Wall Street ended a busy week on a positive note as stocks climbed to new record highs on Friday.  The Dow Jones industrial average rose 0.1 percent to close at 23,539.19.  The S&P climbed 0.3 percent to 2,587.84. The Nasdaq composite rose 0.7 percent to 6,764.44, an all-time high.  The CBOE Volatility Index (VIX), widely considered the best gauge of fear in the market, fell 7.96% to close at 9.14.


One of the more noteworthy developments in recent days has been the move in industrial stocks.  The Industrial Select Sector SPDR ETF (XLI) underperformed the broader market, fell 0.10 percent on Friday to close at 71.83.  The ETF also underperformed the S&P on a monthly and YTD basis.  Now the question is whether recent pullback is a pause that refreshes or it’s a beginning of something worse?

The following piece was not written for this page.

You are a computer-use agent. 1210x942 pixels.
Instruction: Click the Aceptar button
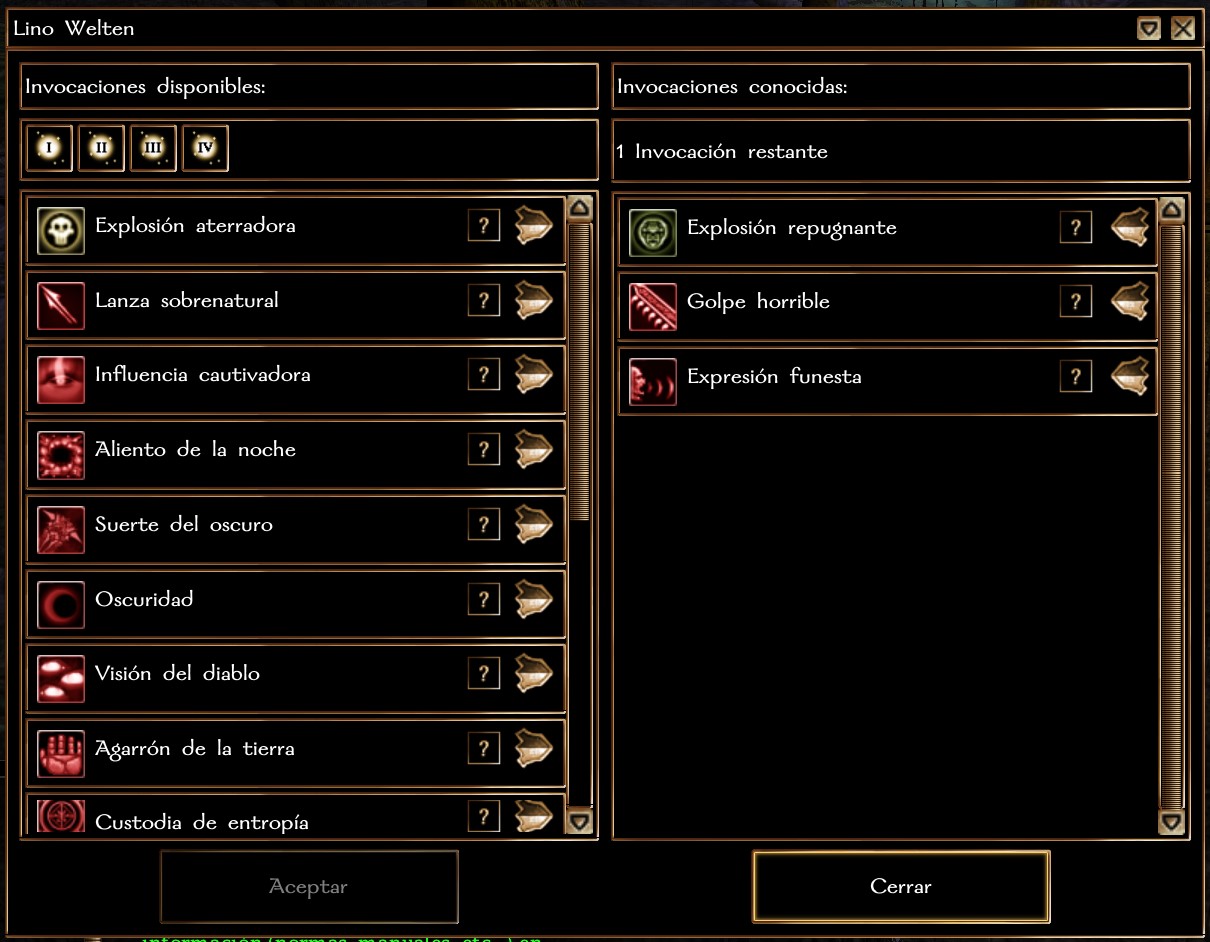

Below is an update look at a trade in XLI.

The graphics below are from our “U.S. Market Trading Map”, show the near-term technical bias and trading ranges.  As shown, the underlying is in a short-term bullish trend when the price bars are painted in green.  The underlying is in a short-term bearish trend when the price bars are painted in red.  The yellow bars identify period of neutral or sideways trading pattern.  Additionally, the light-blue shading represents the short-term trading range.  A move above or below that range is considered overbought (as represents by the red shading) or oversold (as represents by the dark-green shading).  Readings above or below the red and green shaded areas are considered extremely overbought or extremely oversold.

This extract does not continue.